* **YOUR TASK**
What is needed is an exact copy of the records below, with the pictures left out.

* **PROVIDED MATERIAL**
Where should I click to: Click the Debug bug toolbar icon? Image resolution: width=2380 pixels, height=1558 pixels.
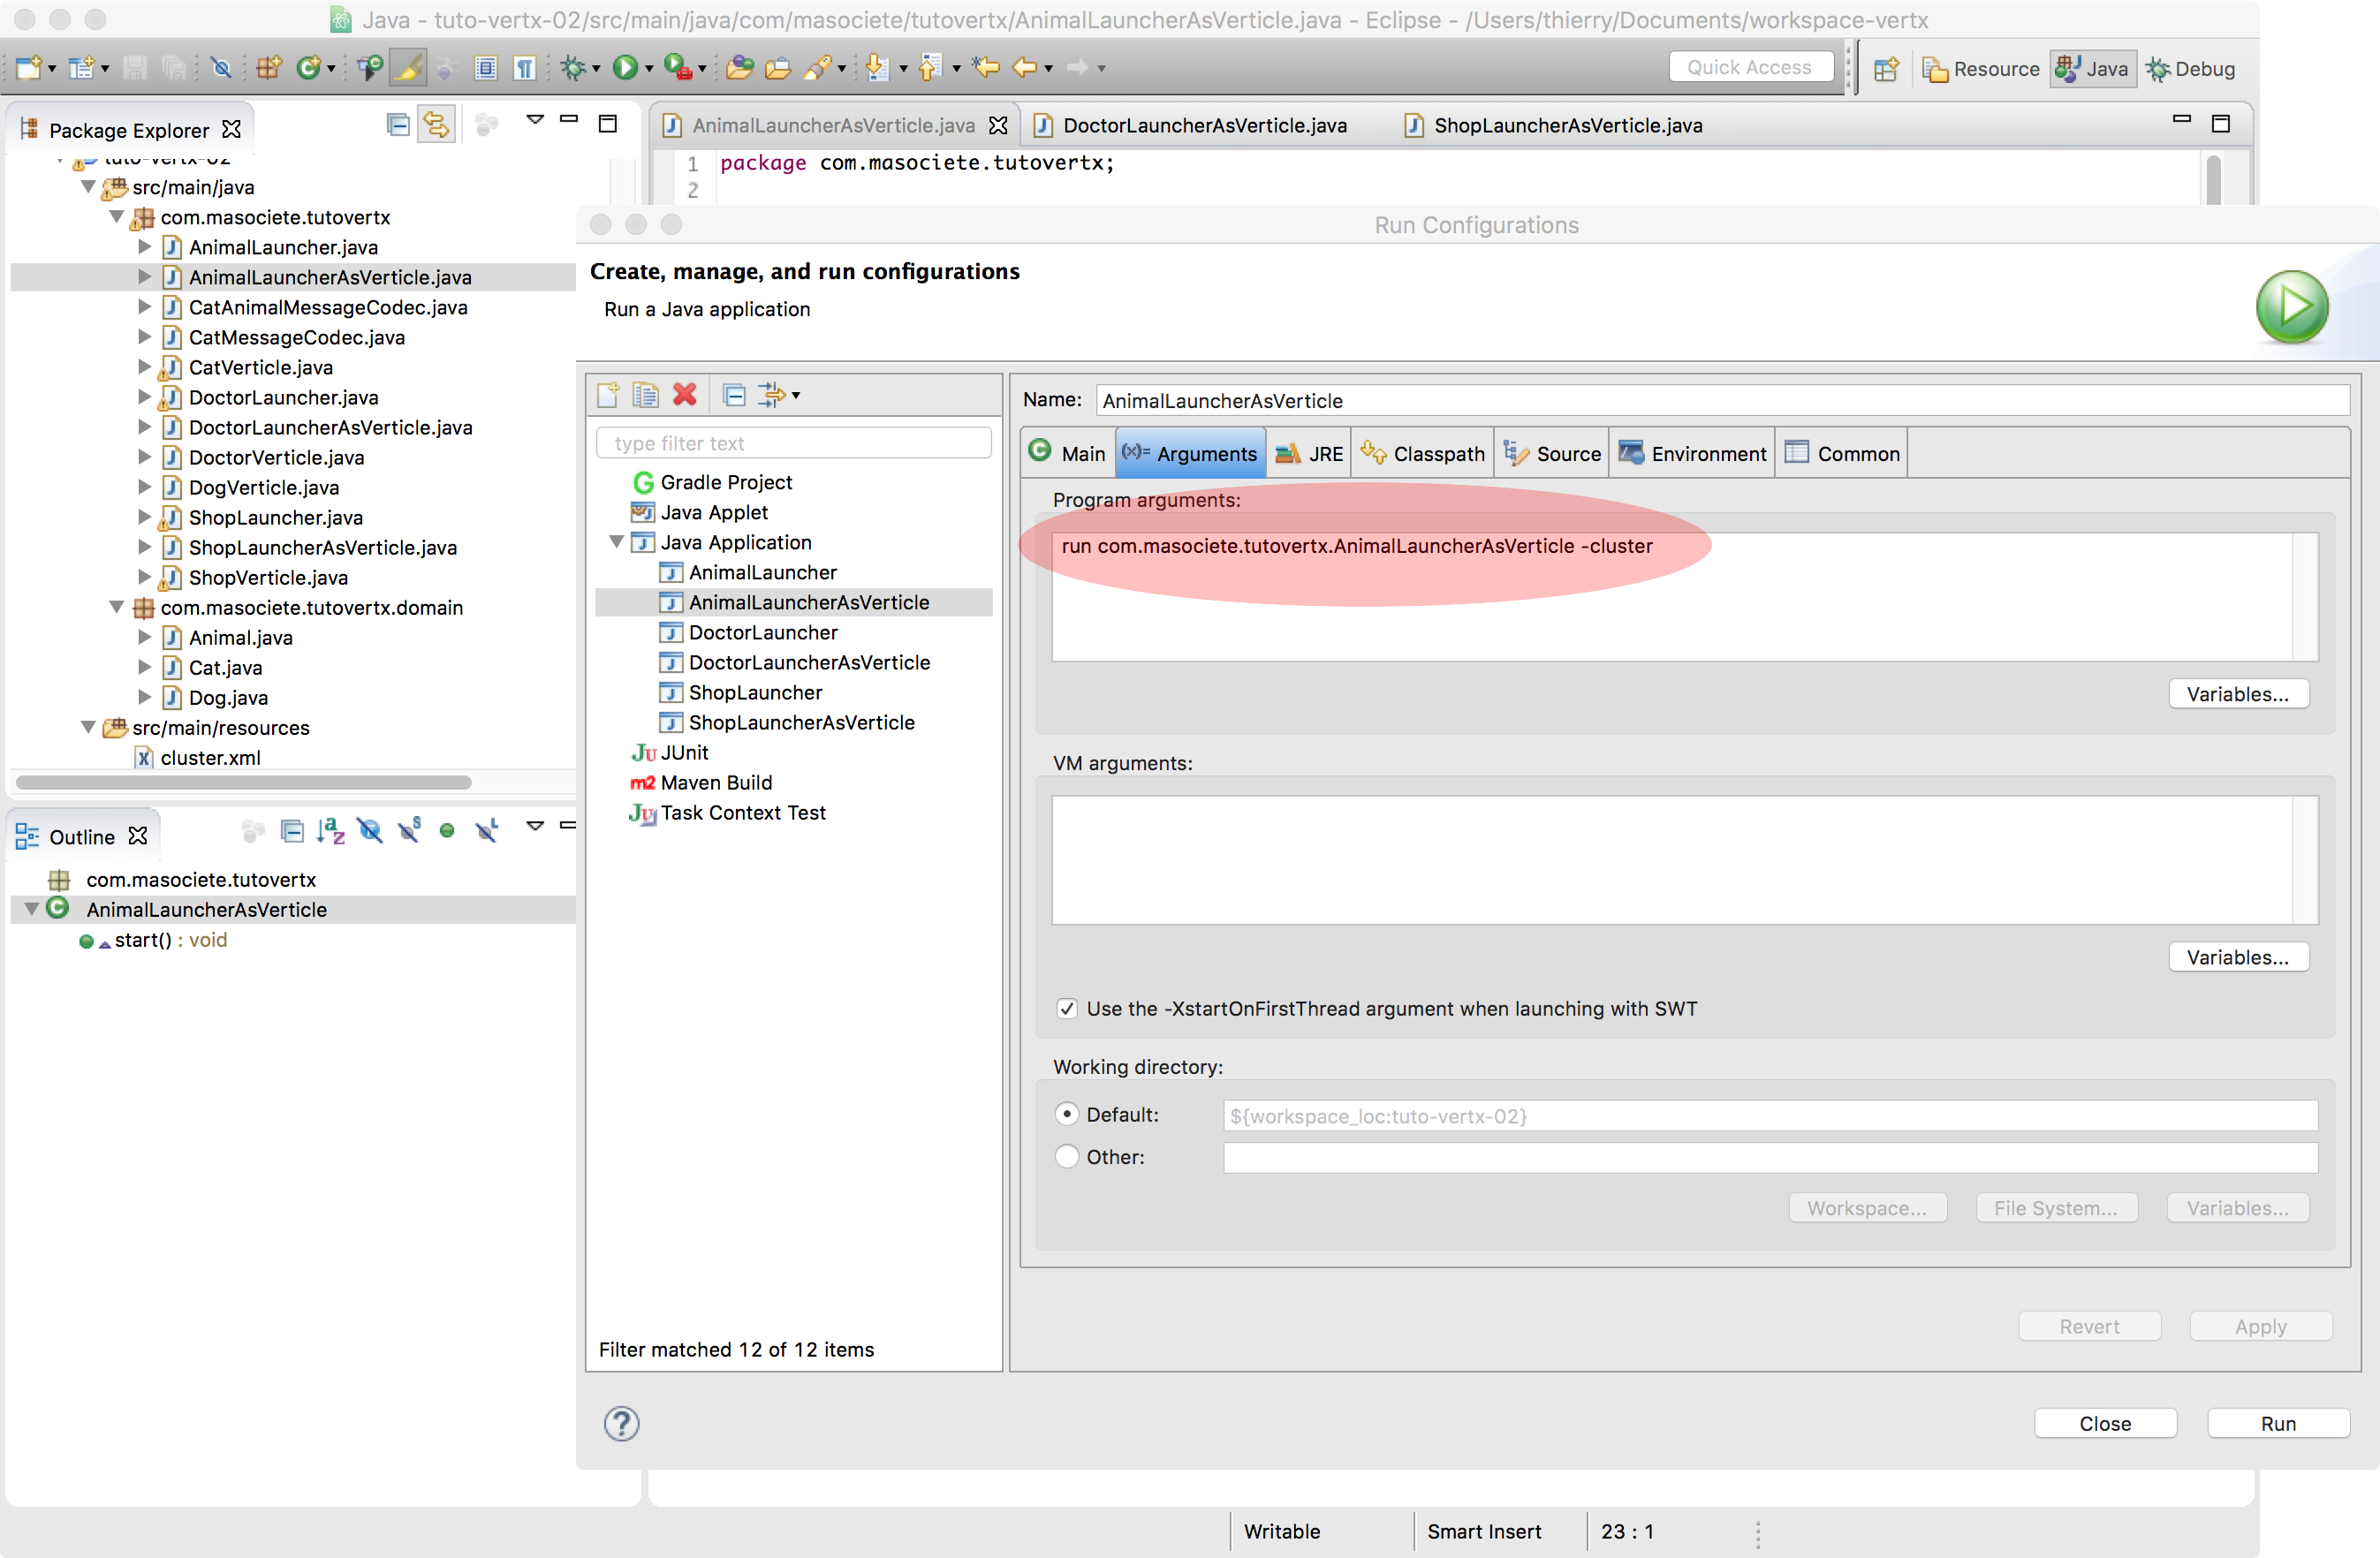(x=573, y=68)
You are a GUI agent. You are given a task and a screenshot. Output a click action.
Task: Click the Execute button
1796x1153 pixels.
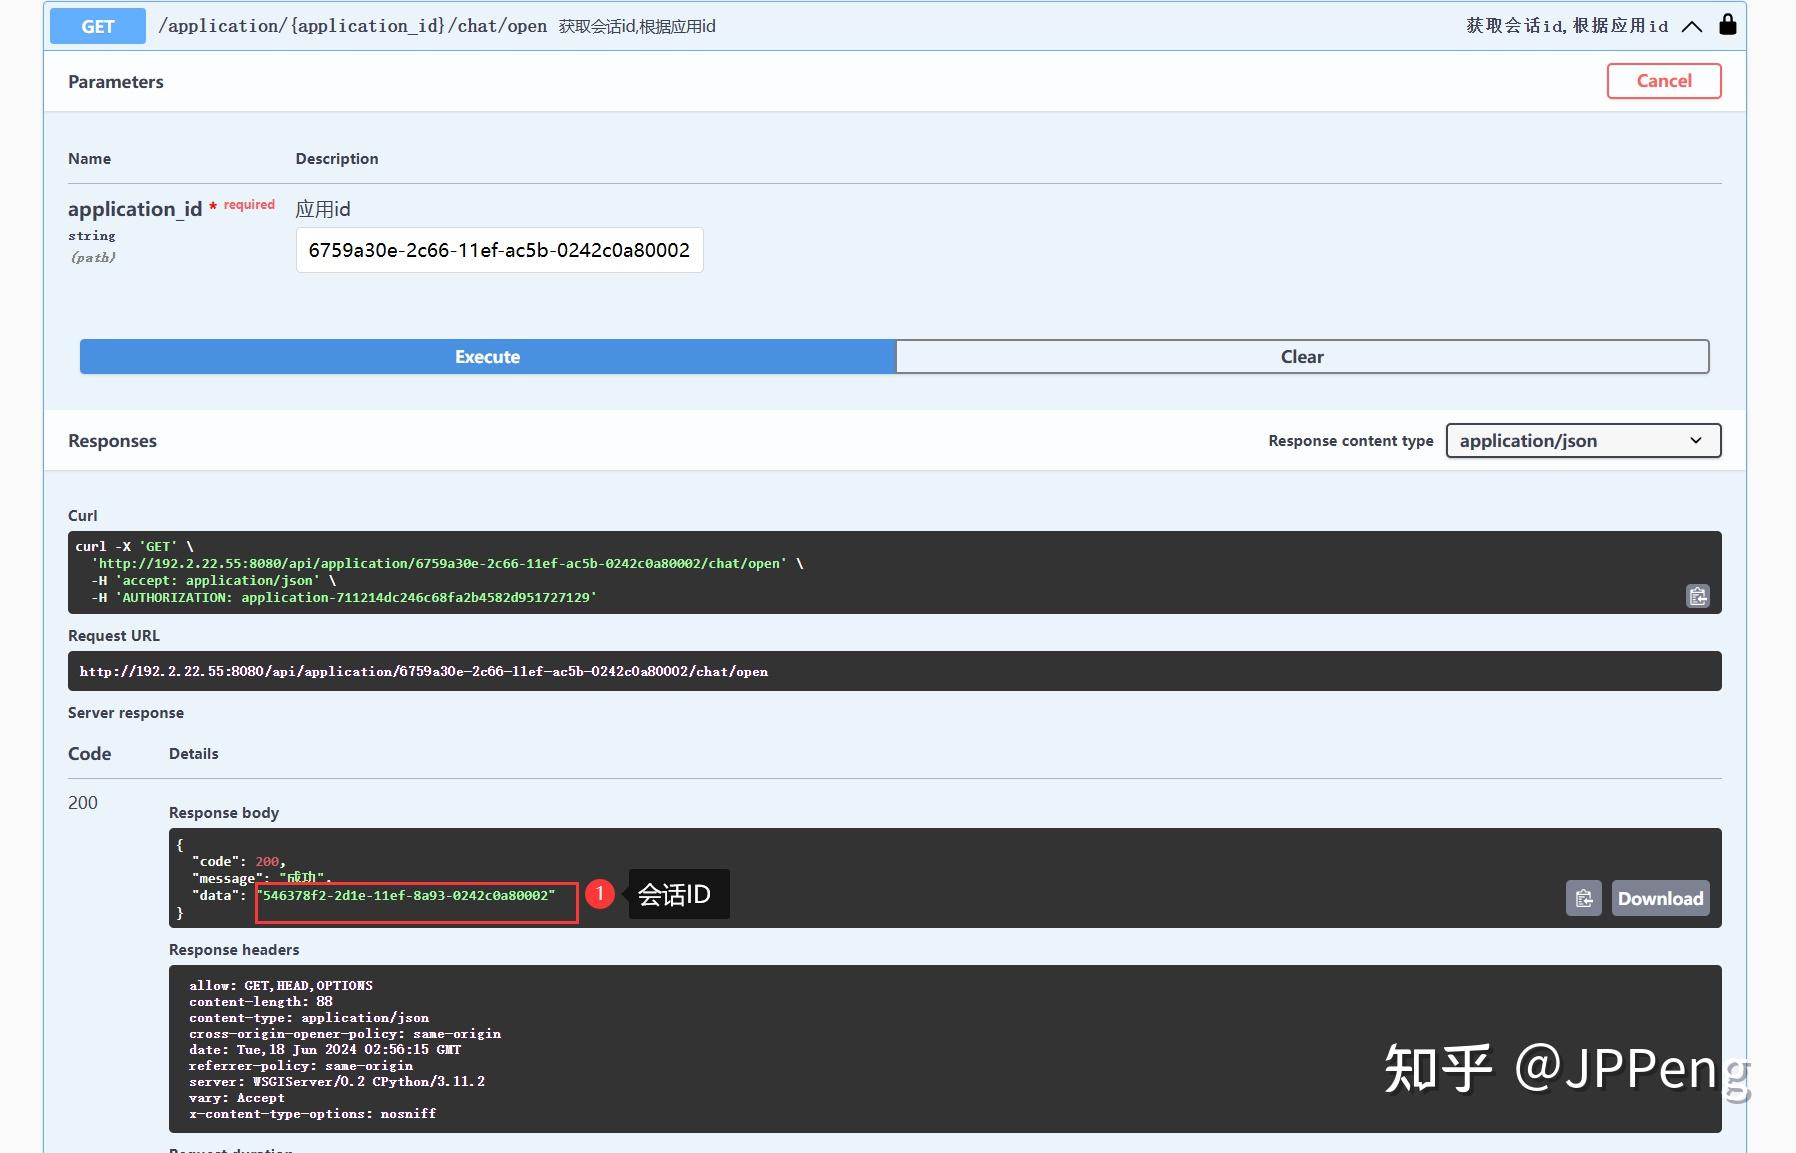[487, 356]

* **ANSWER BELOW**
Where should I click to: Click the Debug bug toolbar icon? Image resolution: width=2380 pixels, height=1558 pixels.
(x=573, y=68)
You are a GUI agent. You are given a task and a screenshot. Output a click action.
Task: Click the Execute button
1796x1153 pixels.
[487, 356]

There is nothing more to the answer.